Un conflit inévitable avec le Maroc se profile.

En conclusion, une troisième controverse prévisible avec Alger revolve autour du Maroc, un pays que Mme Le Pen a proclamé en 2022 comme étant « prisé » par la France, un adjectif qu’elle n’a pas appliqué à l’Algérie. Si Jordan Bardella, en tant que Premier ministre, devait accepter la « marocanité » du Sahara occidental, une position défendue depuis des années par Thierry Mariani, député européen soutenu par le RN, ainsi qu’Eric Ciotti, nouveau collaborateur du parti d’extrême droite, un conflit avec l’Algérie serait inévitable.

Ces trois potentiels points de rupture – sur l’immigration, la mémoire et la diplomatie – pourraient plonger les relations entre Paris et Alger dans une nouvelle crise.

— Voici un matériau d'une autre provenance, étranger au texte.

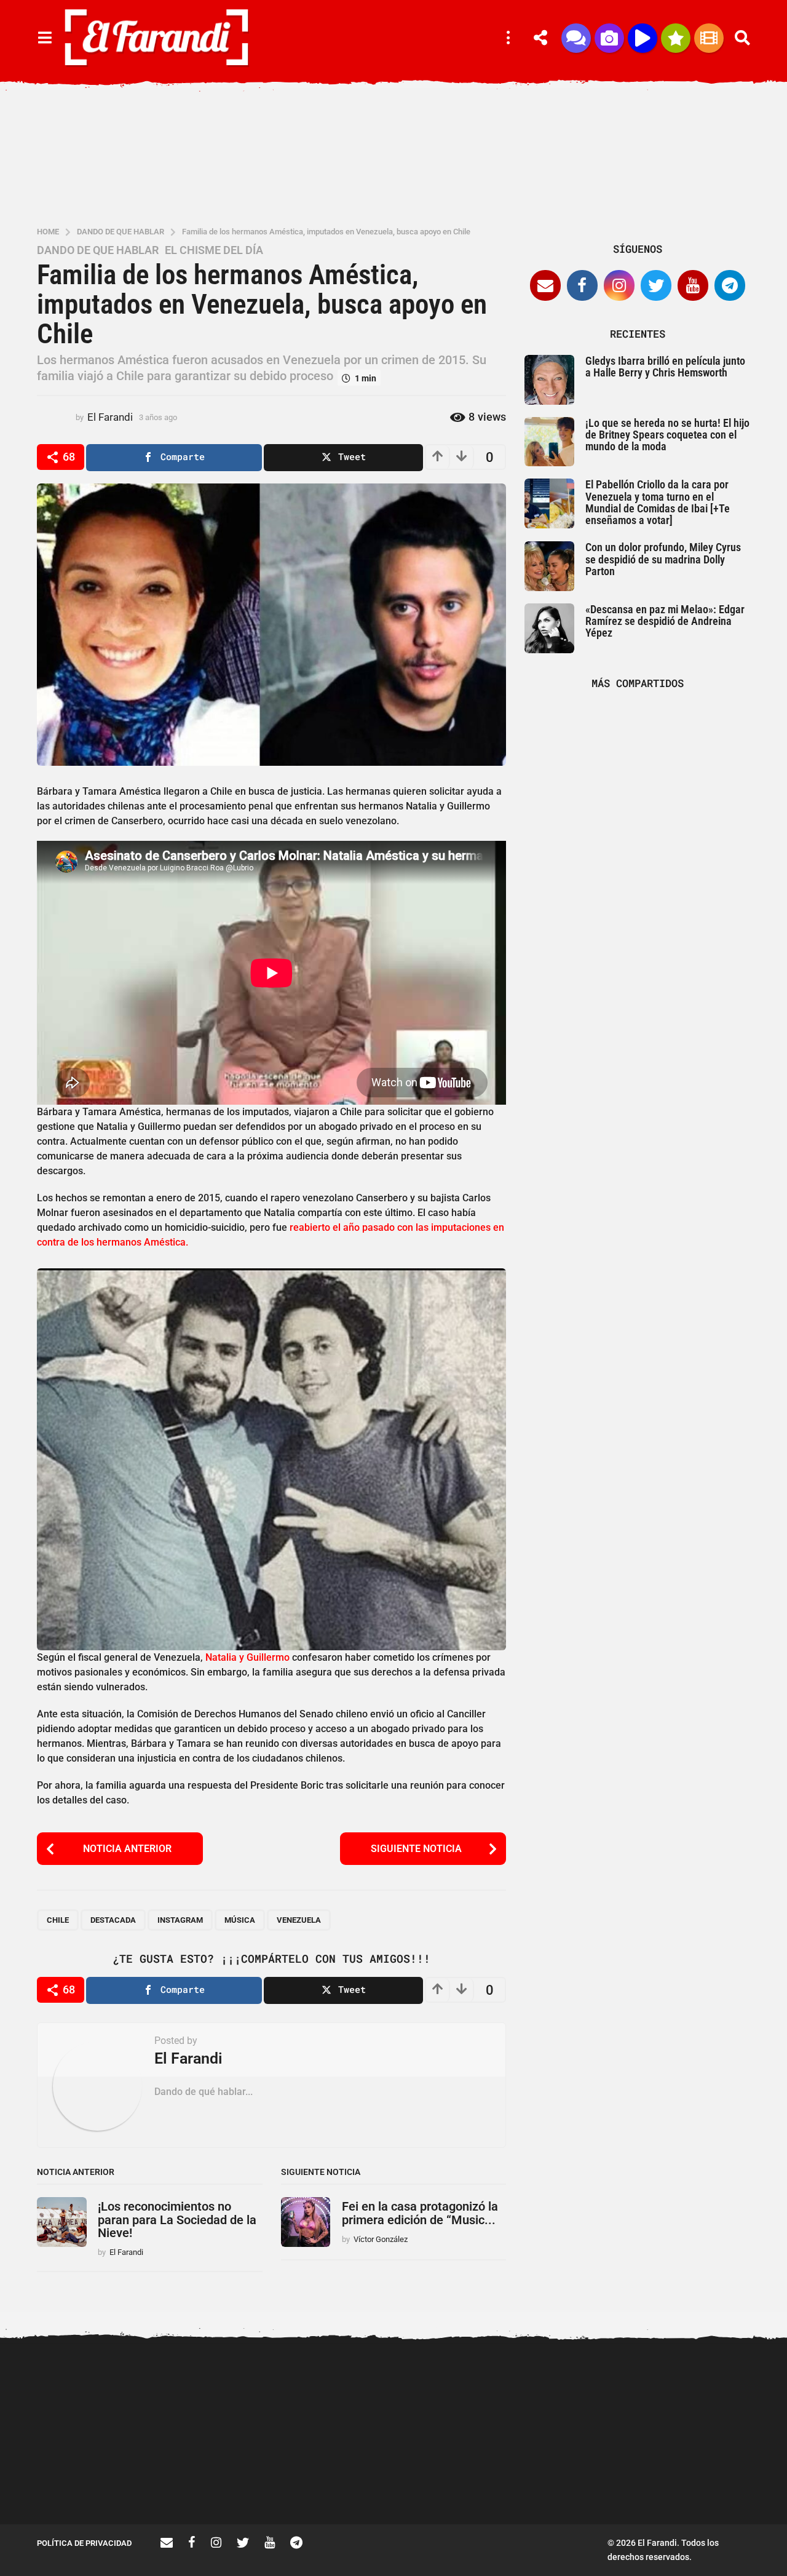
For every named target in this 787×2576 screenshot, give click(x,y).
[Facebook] (582, 285)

Cette situation pourrait-elle perdurer ? Il est fort probable que le pragmatisme, nourri par des intérêts humains, économiques et géopolitiques étroitement liés, pourrait finalement triompher sur les positions idéologiques de chaque côté. Quant à l’Algérie, elle a démontré sa capacité à maintenir des liens avec un partenaire de l’extrême droite populiste et xénophobe de l’autre côté de la Méditerranée, comme en témoigne la qualité de sa relation avec l’Italie de Georgia Meloni.

La chronique des liens bilatéraux indique qu’Alger a souvent montré une préférence pour collaborer avec la droite ouverte, comme c’était le cas avec Charles Pasqua lorsqu’il exerçait en tant que ministre de l’intérieur (1986-1988, 1993-1995), et non avec les socialistes naviguant entre droits de l’homme et realpolitik. « Curieusement, un gouvernement d’extrême droite à Paris pourrait être plus facile à manœuvrer du côté d’Alger, rendant les choses plus nettes et directes », suggère un diplomate français. C’est en tout cas l’hypothèse de Marine Le Pen qui affirmait pendant la campagne présidentielle de 2022 : « Après mon élection, je tiendrai un discours audacieux, transparent et compréhensible pour l’Algérie. Je suis convaincue que nos deux nations ont tout à y gagner ».